(Collected data)
BEGIN

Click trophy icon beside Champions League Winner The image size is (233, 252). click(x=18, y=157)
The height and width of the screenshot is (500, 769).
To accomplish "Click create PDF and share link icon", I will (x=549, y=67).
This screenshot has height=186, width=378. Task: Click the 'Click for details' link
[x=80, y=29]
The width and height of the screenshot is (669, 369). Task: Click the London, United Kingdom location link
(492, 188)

END
BEGIN

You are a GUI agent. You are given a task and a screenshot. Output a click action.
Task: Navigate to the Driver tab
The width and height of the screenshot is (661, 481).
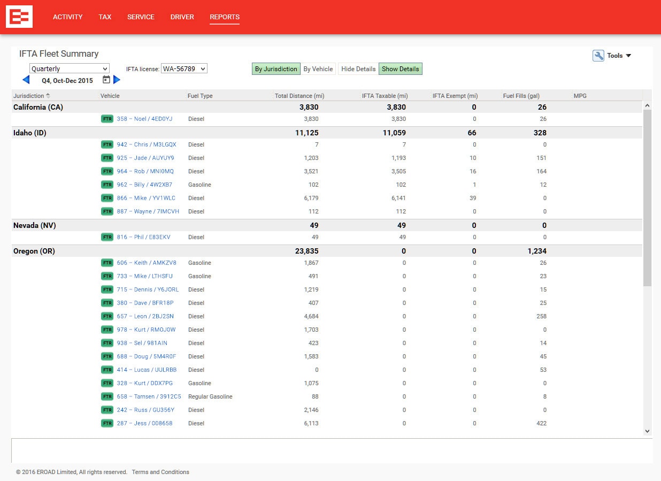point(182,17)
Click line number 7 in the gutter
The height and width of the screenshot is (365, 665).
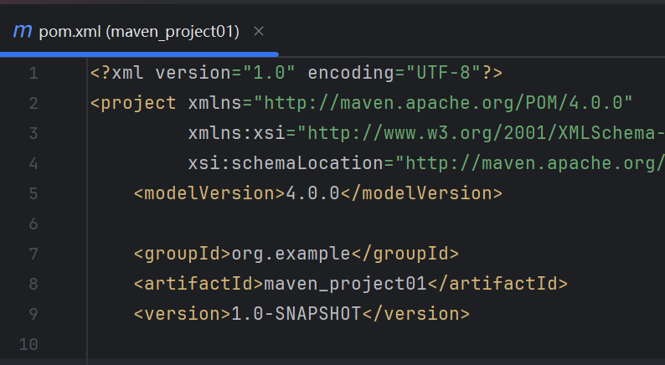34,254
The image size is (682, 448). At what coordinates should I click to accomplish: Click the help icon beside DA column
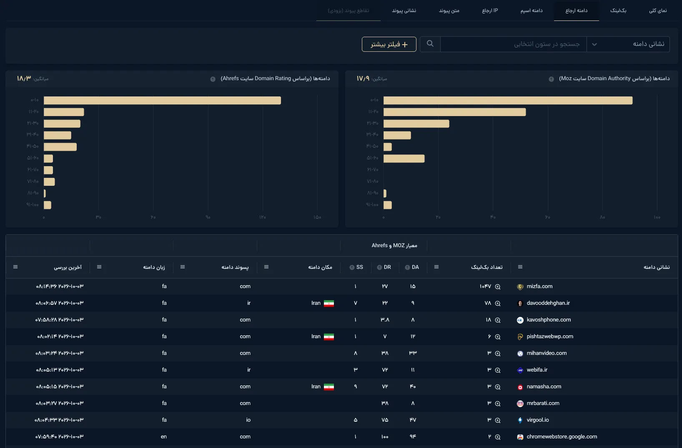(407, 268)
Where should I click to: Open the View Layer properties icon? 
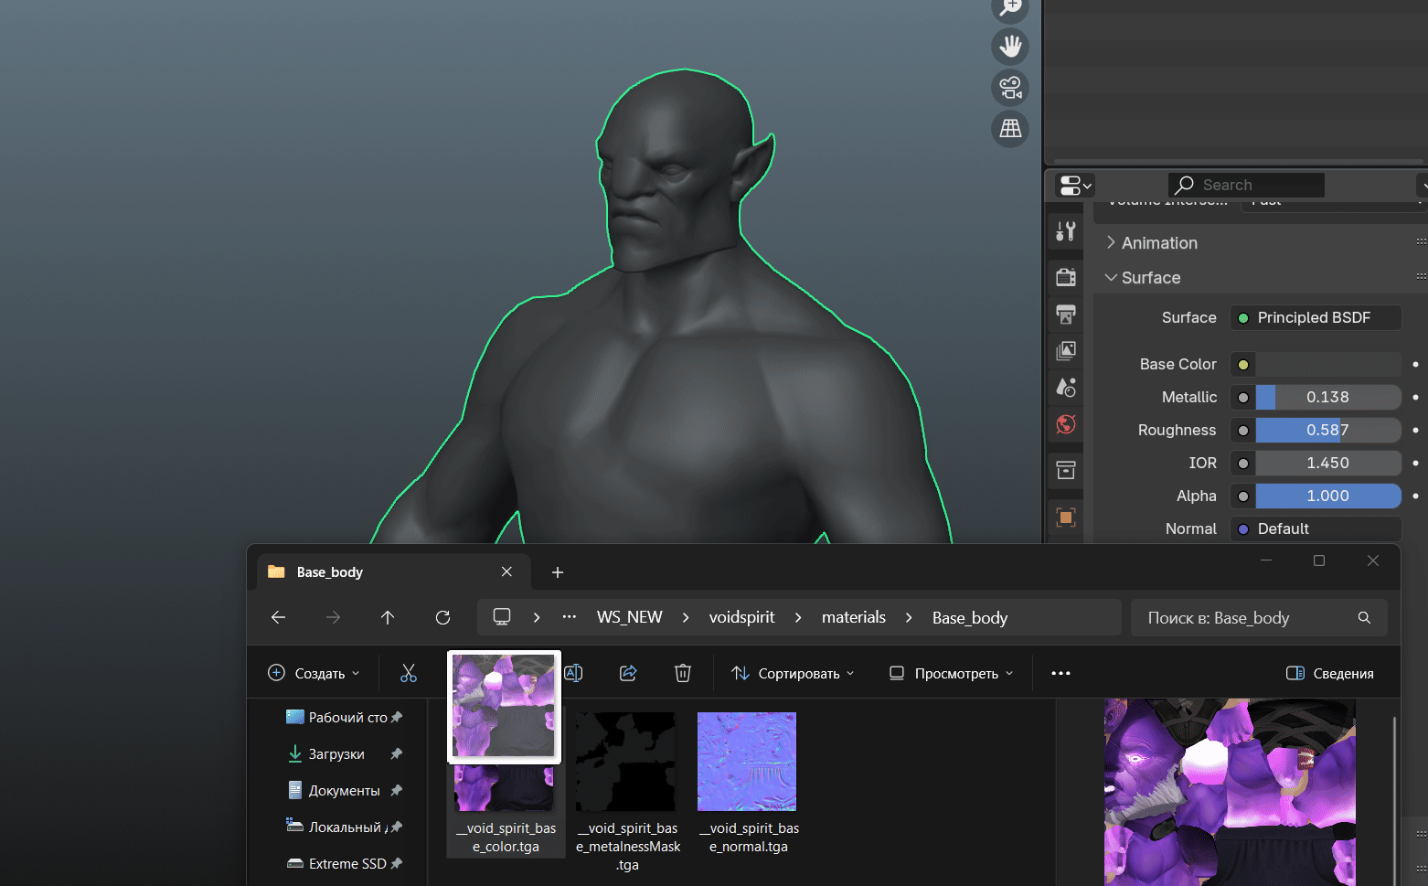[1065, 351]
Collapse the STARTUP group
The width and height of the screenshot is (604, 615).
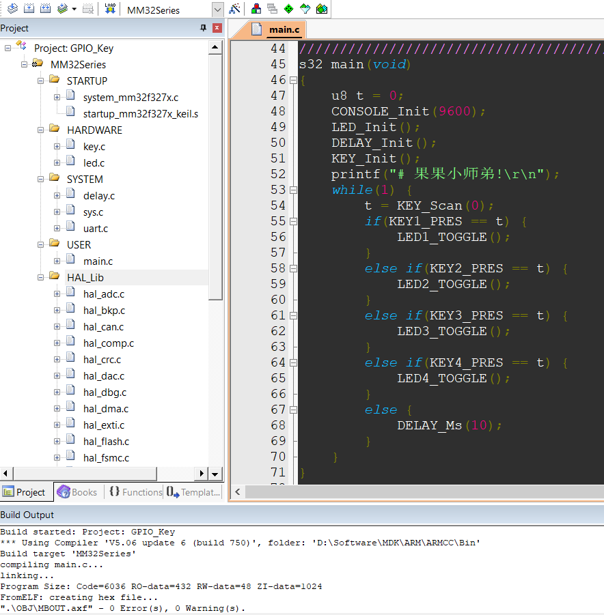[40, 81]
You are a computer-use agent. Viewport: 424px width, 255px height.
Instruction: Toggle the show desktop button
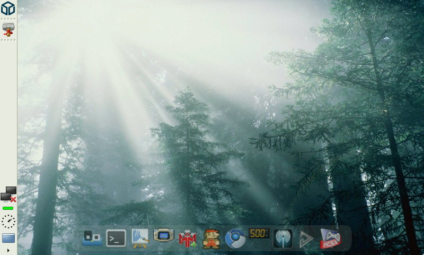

END
BEGIN

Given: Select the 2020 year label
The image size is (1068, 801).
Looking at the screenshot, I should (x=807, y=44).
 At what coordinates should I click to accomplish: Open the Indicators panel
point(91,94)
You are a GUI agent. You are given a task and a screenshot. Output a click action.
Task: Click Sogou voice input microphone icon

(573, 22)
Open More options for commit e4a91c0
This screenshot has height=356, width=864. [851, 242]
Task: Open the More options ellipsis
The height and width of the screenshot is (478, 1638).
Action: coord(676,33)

END

= Your assignment =
Begin at the line in the entries above that has "The image size is (682, 448).", stop after the line that has "Collapse the STARTUP group", and output exactly those lines without pictures.

= Solution to the exercise =
The image size is (682, 448). At what coordinates should I click to accomplish: Click the help icon beside DA column
(407, 268)
Where should I click to: Open the View Layer properties icon? 
[1065, 351]
Collapse the STARTUP group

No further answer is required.